2) Theistic Ethics assumes that God is the Supreme Lawgiver. Everything must
conform to God’s eternal plan of creation. Man is accountable for his actions and
deserves either a reward or punishment in this life or in the next. Theistic theories
postulate the following truths:
• God is the Supreme Creator and Lawgiver.
• Man is free and must use his freedom to promote his personal and
social interests along with his fellowmen.
• Man has an immortal soul which cannot die.
• Man is accountable for his actions, both good and evil.
LESSON 2: ACTIVITY

Case for Analysis: Expired Gravy

Mang Toot’s fast-food chain has been known in the business not just only for its
great tasting food and excellent service but also for its cleanly prepared dishes. One day,
Emong, a service crew of Mang Toot’s Makati branch, was preparing the gravy.
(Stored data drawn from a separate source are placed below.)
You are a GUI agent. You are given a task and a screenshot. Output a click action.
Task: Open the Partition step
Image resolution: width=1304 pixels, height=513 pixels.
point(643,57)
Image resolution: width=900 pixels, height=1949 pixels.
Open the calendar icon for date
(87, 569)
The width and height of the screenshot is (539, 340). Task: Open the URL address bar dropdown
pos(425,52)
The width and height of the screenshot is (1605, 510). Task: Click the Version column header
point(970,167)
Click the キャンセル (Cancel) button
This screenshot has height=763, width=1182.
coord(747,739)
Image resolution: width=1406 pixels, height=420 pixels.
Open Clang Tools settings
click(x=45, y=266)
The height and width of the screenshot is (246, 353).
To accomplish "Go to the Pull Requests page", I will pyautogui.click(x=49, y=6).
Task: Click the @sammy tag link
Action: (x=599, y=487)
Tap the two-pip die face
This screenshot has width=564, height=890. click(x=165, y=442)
He was
unaware that the starch he used was already expired. He only noticed it after some time and
the gravy had already been served to some customers. Knowing that it might cause harm to
the customers, he immediately told Bartolome, the branch manager, about it. Bartolome told
Emong not to tell anyone about it, besides, no one is complaining.

Questions:

1. What is the moral issue in the case?

2. If you were Bartolome, what are you going to do?